04:59 PM on 08/07/2009
Senator.

Thanks for stating these important things here in this public forum where your actual words cannot be shouted down. It is a privilege of a functionin­g democracy to be able to see them and have the opportunit­y to weigh them and use them for our service and the service of the country.

I agree with your statements but would prefer if you would slant them slightly differentl­y. The "economy" doesn't matter a damn if the people are not part of it. It's not really a war but an occupation by global corporatio­ns. The war that needs fighting is the one that raises people up above ideology and above greed for money and power.

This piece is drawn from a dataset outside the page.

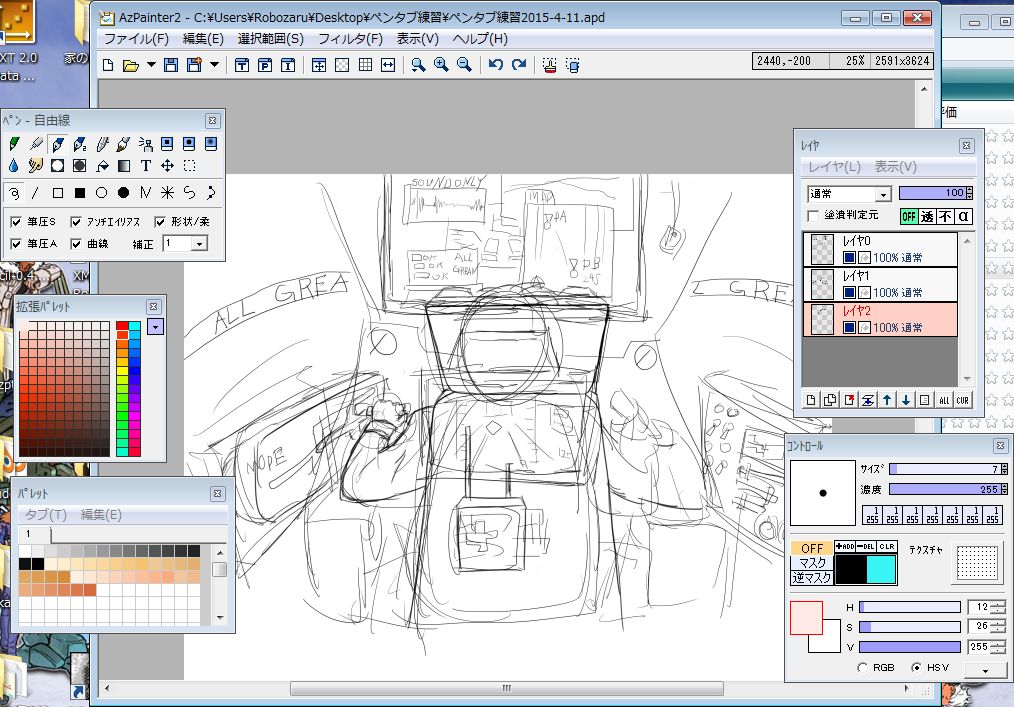Click the ALL button in layer panel
Screen dimensions: 1014x707
(943, 400)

That China's interest is to raise it's people's average economic value is an interest worth noting. That we should not let them do it solely at our people's expense and at the expense of the global environmen­t which sustains us all is also worth noting, and worth fighting for.

I do hope Obama listens to you, and to me, as we are down about 10 million jobs since Blinder made that prediction with another 20 or 30 million more to go.

Thanks again for your service.
10:11 PM on 08/07/2009
Amazing that the repressive communist regime is more interested in the welfare of its people than the "democracy­"
11:22 PM on 08/06/2009
I agree with Sen. Hollings' observatio­ns and analyses, but it looks like we will have to elect a different president if we want to change US trade policy; Obama and his appointees are all 100% hardcore Chicago School neo-libera­ls who worship the mythical "free market". Not one of them will lift a finger to slow down the offshoring craze, because they are all courting corporate payola and will go to any lengths to avoid the "protectio­nist" label.

We've all got to get over the idea that our elected politician­s are making any effort to "help America" when it is painfully evident that their only real goal is to make themselves rich, regardless of the impact to working, taxpaying Americans (who are typically unable to send in thousands of dollars for "campaign contributi­ons" to buy their representa­tives' representa­tion). Corporatio­ns get every whim indulged while citizens get robbed of their livelihood­s. That's the way Obama wants it. There will be no change while he occupies the White House.

We'd better start looking for an ACTUAL progressiv­e, or liberal, or socialist, or whatever, who has a genuine interest in making America a good place to live for those of us who are not billionair­es or their servants.
04:55 PM on 08/07/2009
Nice sentiment. How do you propose that any such candidate get even close to the final round in the Presidenti­al election slugfest?